In 1992, for example, when ordinary income rates were about to rise, there was a spike in the exercise of non-qualified stock options. In December of that year, BusinessWeek observed this outsize activity and labeled the behavior “the Big Flush.”
“Higher rates in 1993 led to a ... large increase in the exercise of stock options in the year before the tax change ... concentrated among executives at the top of the income distribution,” Austan Goolsbee concluded in his 1997 article, “What Happens When You Tax the Rich?” Yes, this is the same Mr. Goolsbee who was recently appointed head of the President's Council of Economic Advisers.
According to Internal Revenue Service data, the top 1% of tax returns in 2007 were responsible for 40.4% of all federal individual-income taxes and 22.8% of adjusted gross income. The top 0.1% of tax returns (that is the top tenth of the top 1%) account for nearly 12% of the adjusted gross income and about 20% of the nation's federal individual-income tax receipts.
These are the people who have the position and wherewithal to time their income.

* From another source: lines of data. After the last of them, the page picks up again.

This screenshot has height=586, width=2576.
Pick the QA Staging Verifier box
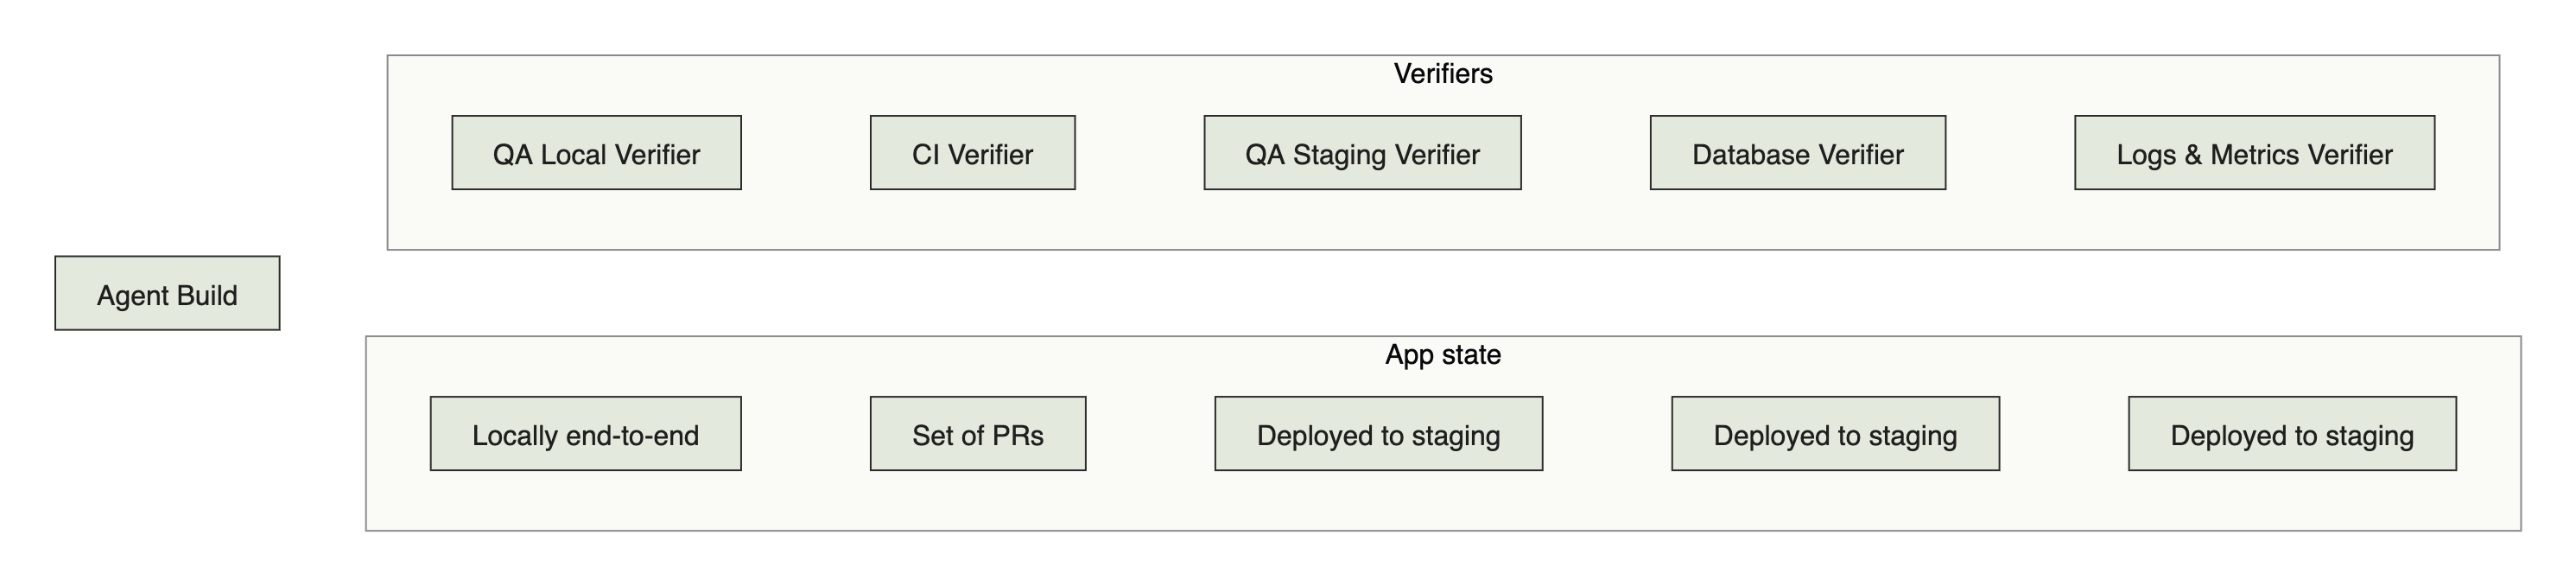pos(1362,153)
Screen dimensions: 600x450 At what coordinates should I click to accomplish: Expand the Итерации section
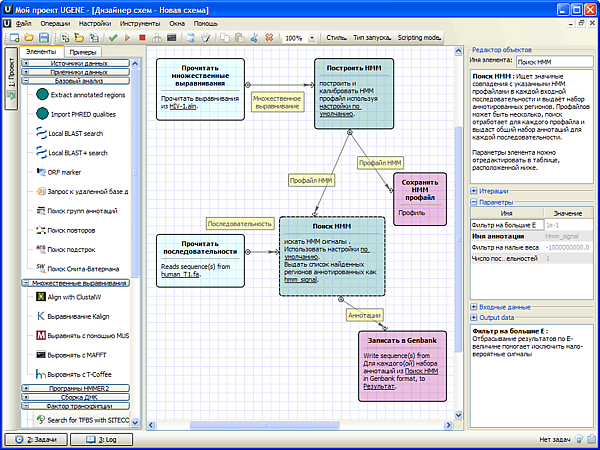pyautogui.click(x=474, y=190)
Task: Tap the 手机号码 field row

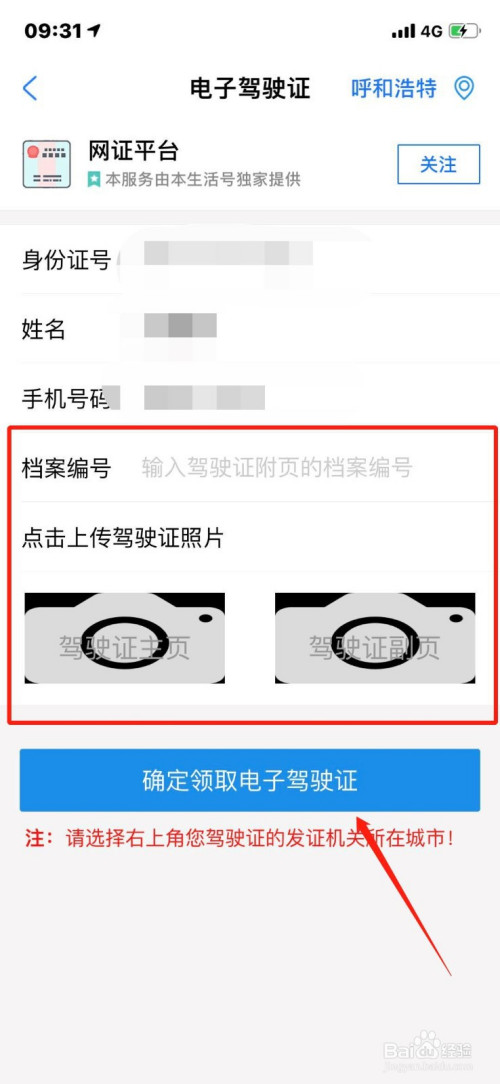Action: [250, 397]
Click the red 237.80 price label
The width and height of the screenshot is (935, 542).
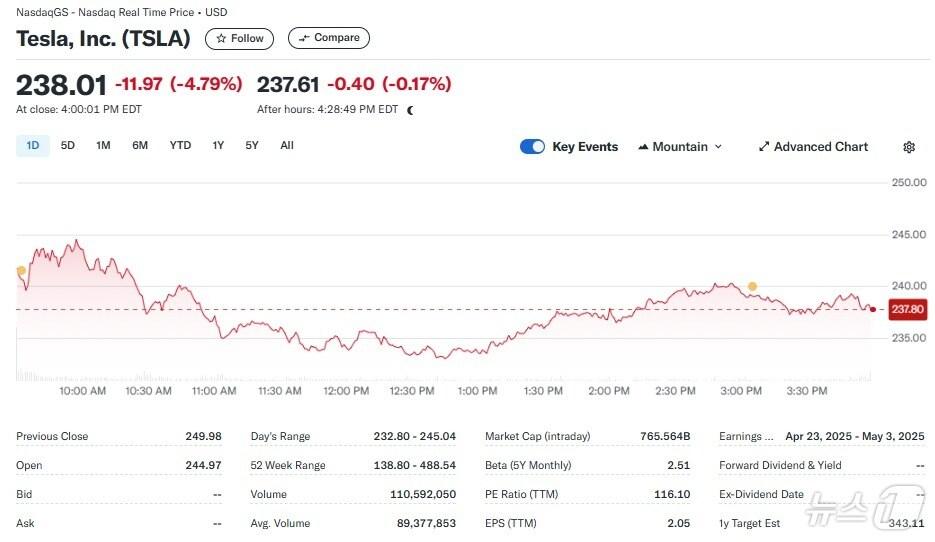tap(907, 310)
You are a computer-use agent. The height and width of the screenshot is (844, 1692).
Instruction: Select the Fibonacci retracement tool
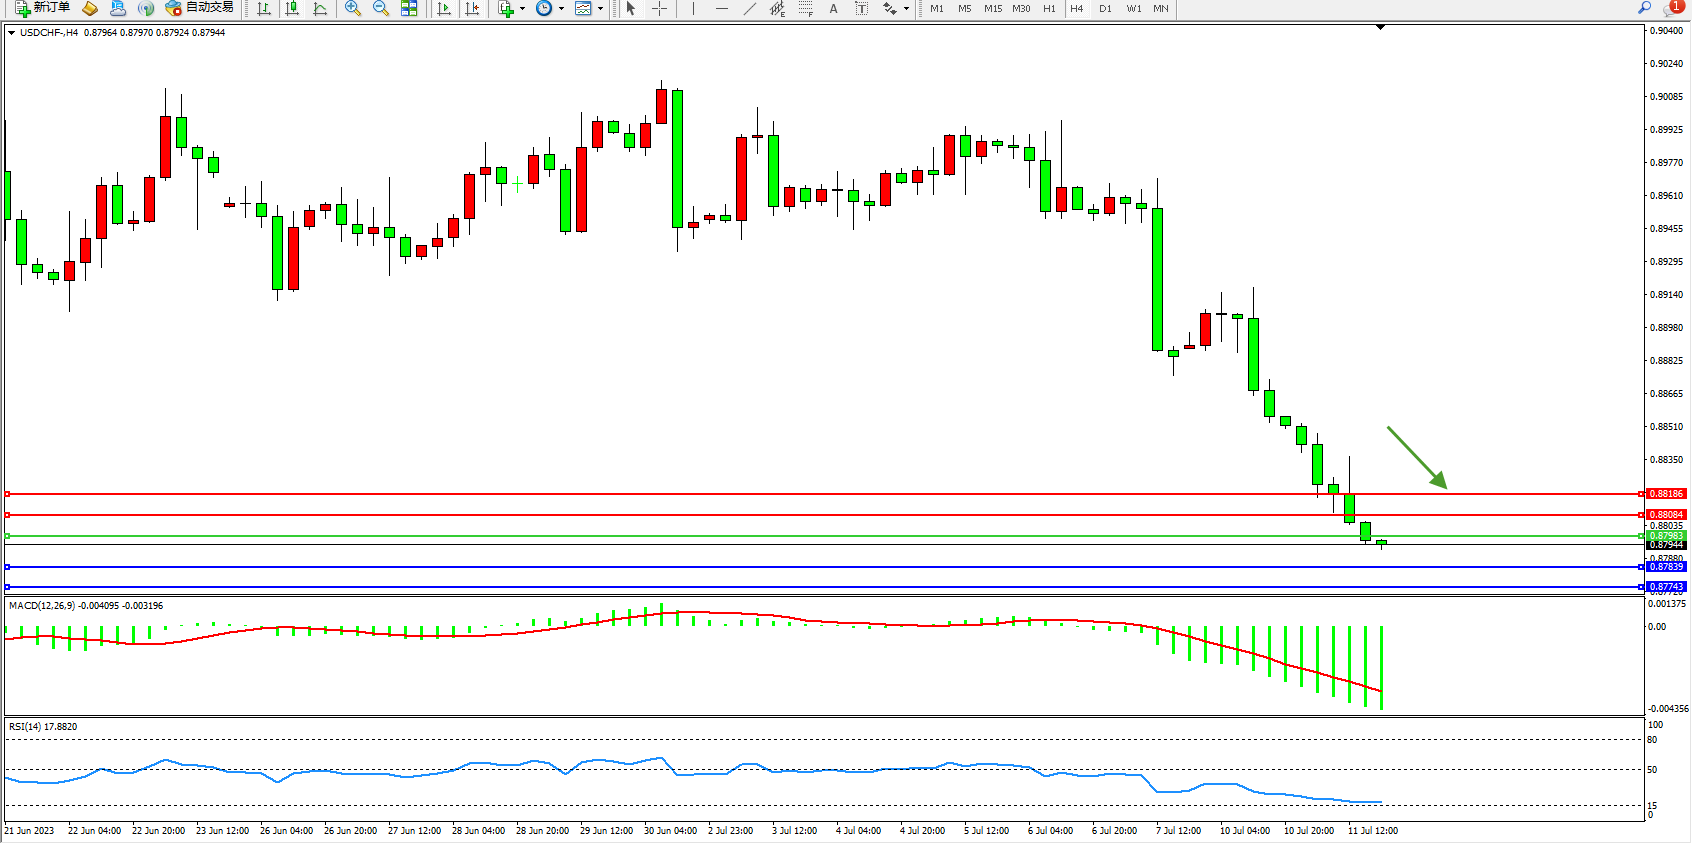tap(805, 8)
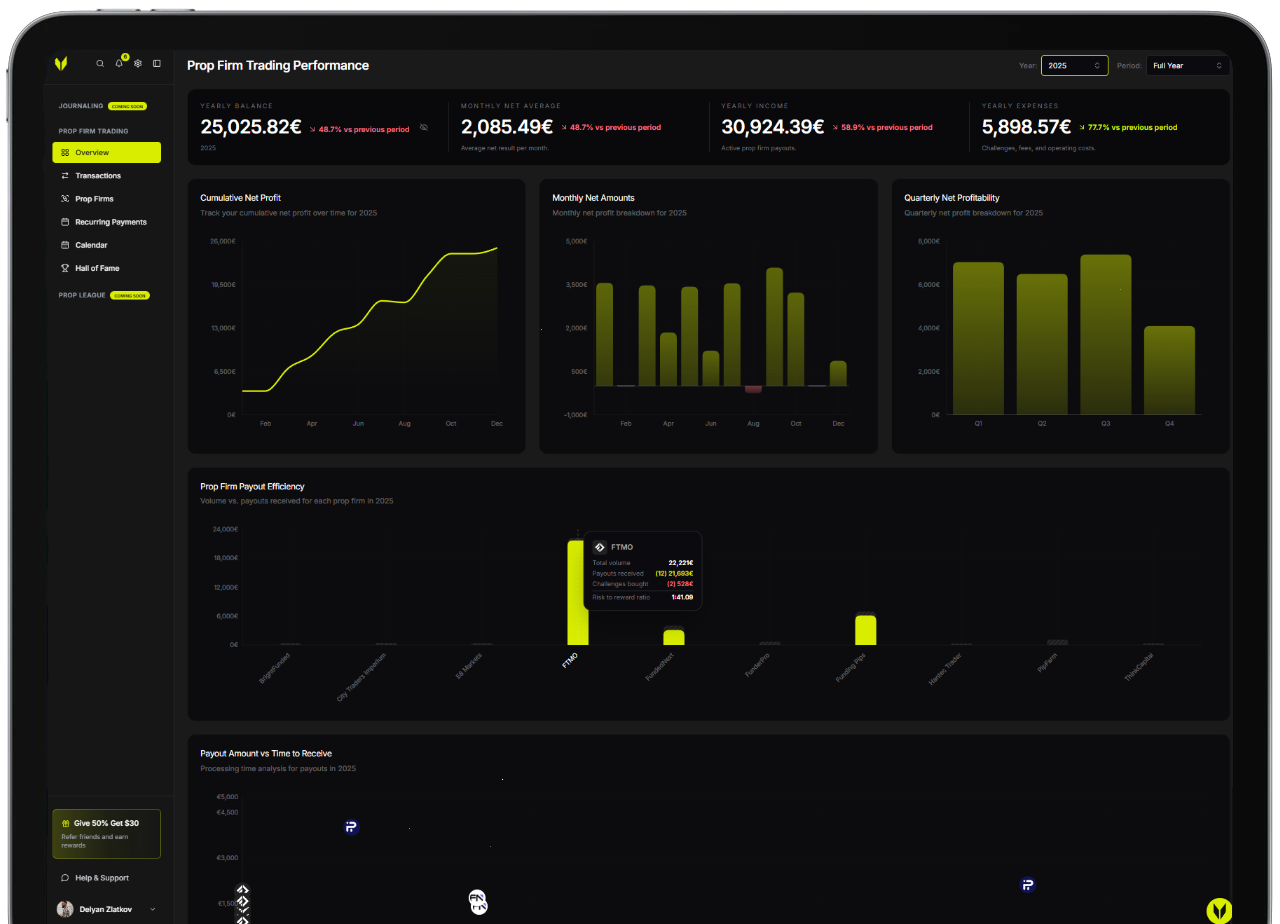Expand the Delyan Zlatkov account menu

(x=107, y=908)
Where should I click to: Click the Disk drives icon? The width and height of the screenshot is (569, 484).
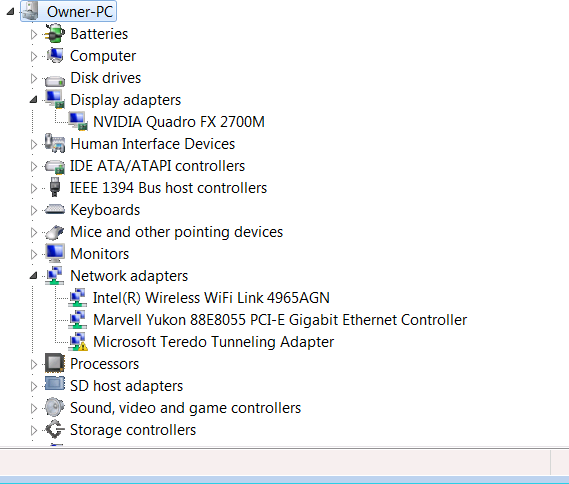click(54, 79)
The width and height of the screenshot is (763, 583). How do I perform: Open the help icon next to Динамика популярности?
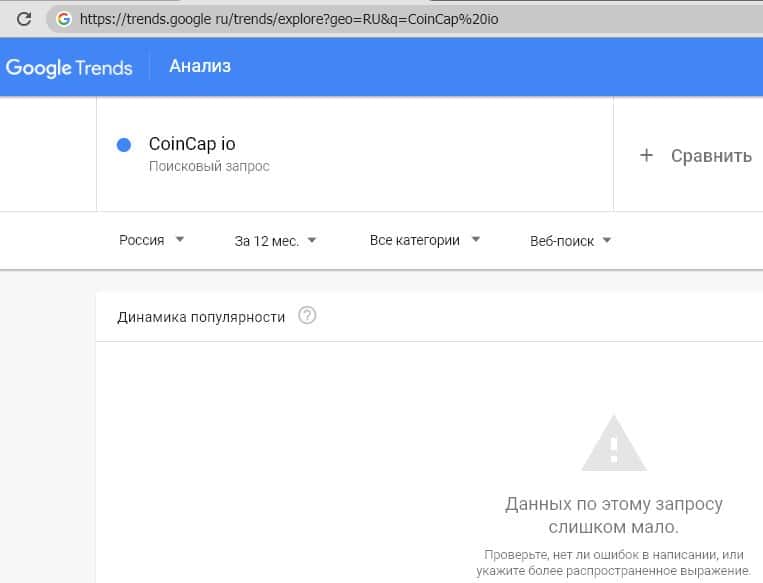(x=307, y=316)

Mr. Goolsbee also observed that executives without stock options are six times less responsive to changes in taxation than those with options.
This tax acceleration can happen with investors, too. The experience of 1986 provides a wealth of data on taxpayer behavior because that was the year that the tax on ordinary income dropped to 28%, from 50%, while the tax on capital gains increased to 28% from 20%.
Alan J. Auerbach of the University of California, Berkeley, in a 2000 paper “Capital Gains Taxation in the United States: Realizations, Revenue, and Rhetoric,” wrote that “in 1985, individuals filing U.S. tax returns reported $166.4 billion of long-term capital gains in excess of short-term capital losses. The following year, Congress enacted a significant increase in capital gains taxes effective in 1987, and capital gains realizations for 1986 nearly doubled to $324.8 billion.”
The purported wisdom of taking gains early isn't as clear as the benefit of taking ordinary income early, because individuals can hold positions until death and be forgiven any capital gains tax.
The most obvious type of income ripe for acceleration is ordinary income scheduled to be realized over the next year or two. Non-qualified stock options set to expire in 2011 are prime candidates.
The timing of bonuses and regular income is much harder to orchestrate unless the employee is high up in the corporate pecking order.
Investors could see their taxable bond portfolio as ripe for acceleration. If the investor owns a taxable bond paying interest in September and March, he or she will receive six months of interest in March 2011 taxed at 39.6%.
Instead, the investor could sell the bond late in December, bringing the accrued interest into 2010's taxable income at the current 35% rate. Of course, the taxpayer could subsequently repurchase the bond and realize only three months of interest in March 2011.
Taxpayers and their financial advisers must weigh the options in anticipation of any change now. I am afraid that by the time we know what is happening with taxes for 2011, it will be too late to do much about it unless you have planned ahead.
It is late enough in the year to think that the government won't raise taxes without giving taxpayers full warning. It should be hard for the government to ignore the short-term revenue gain that would accrue if the change were made with adequate time left in the year.